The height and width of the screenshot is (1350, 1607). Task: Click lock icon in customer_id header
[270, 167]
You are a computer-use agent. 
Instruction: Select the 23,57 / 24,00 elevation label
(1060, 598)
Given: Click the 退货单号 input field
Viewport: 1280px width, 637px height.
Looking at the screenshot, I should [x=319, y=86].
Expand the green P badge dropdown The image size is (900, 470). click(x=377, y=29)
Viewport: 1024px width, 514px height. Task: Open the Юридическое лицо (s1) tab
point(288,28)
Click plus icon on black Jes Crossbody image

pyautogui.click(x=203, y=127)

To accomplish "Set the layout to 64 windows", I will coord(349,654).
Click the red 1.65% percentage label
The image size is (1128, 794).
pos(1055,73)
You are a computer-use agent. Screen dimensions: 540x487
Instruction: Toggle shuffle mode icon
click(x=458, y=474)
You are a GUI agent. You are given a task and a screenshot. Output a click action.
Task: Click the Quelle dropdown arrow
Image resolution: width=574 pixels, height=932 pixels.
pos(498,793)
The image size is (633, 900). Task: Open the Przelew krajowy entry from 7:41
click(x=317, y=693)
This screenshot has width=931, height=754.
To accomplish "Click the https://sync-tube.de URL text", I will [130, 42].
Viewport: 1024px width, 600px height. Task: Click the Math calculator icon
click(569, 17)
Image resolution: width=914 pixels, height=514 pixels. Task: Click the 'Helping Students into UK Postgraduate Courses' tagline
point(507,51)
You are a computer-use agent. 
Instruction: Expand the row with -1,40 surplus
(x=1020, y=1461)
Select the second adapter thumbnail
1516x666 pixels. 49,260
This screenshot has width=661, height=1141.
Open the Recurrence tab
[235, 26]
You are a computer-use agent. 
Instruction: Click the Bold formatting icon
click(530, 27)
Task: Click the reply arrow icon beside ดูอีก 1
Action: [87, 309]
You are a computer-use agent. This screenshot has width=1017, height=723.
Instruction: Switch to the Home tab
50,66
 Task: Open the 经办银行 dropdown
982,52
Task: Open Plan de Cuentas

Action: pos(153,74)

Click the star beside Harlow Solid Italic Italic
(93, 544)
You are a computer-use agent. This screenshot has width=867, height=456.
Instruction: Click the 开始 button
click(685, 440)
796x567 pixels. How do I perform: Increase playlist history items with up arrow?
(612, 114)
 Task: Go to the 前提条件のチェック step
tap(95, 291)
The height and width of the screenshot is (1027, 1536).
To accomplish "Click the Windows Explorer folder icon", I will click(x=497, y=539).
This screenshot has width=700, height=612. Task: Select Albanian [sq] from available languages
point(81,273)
##########
PROBLEM TO WORK ON: Keep only the lines from the one containing "Task: Open Plan de Cuentas" through the final line of the records, and transcribe them exactly.

RESPONSE TO THIS TASK:
Task: Open Plan de Cuentas

Action: pos(153,74)

Click the star beside Harlow Solid Italic Italic
(93, 544)
You are a computer-use agent. This screenshot has width=867, height=456.
Instruction: Click the 开始 button
click(685, 440)
796x567 pixels. How do I perform: Increase playlist history items with up arrow?
(612, 114)
 Task: Go to the 前提条件のチェック step
tap(95, 291)
The height and width of the screenshot is (1027, 1536).
To accomplish "Click the Windows Explorer folder icon", I will click(x=497, y=539).
This screenshot has width=700, height=612. Task: Select Albanian [sq] from available languages
point(81,273)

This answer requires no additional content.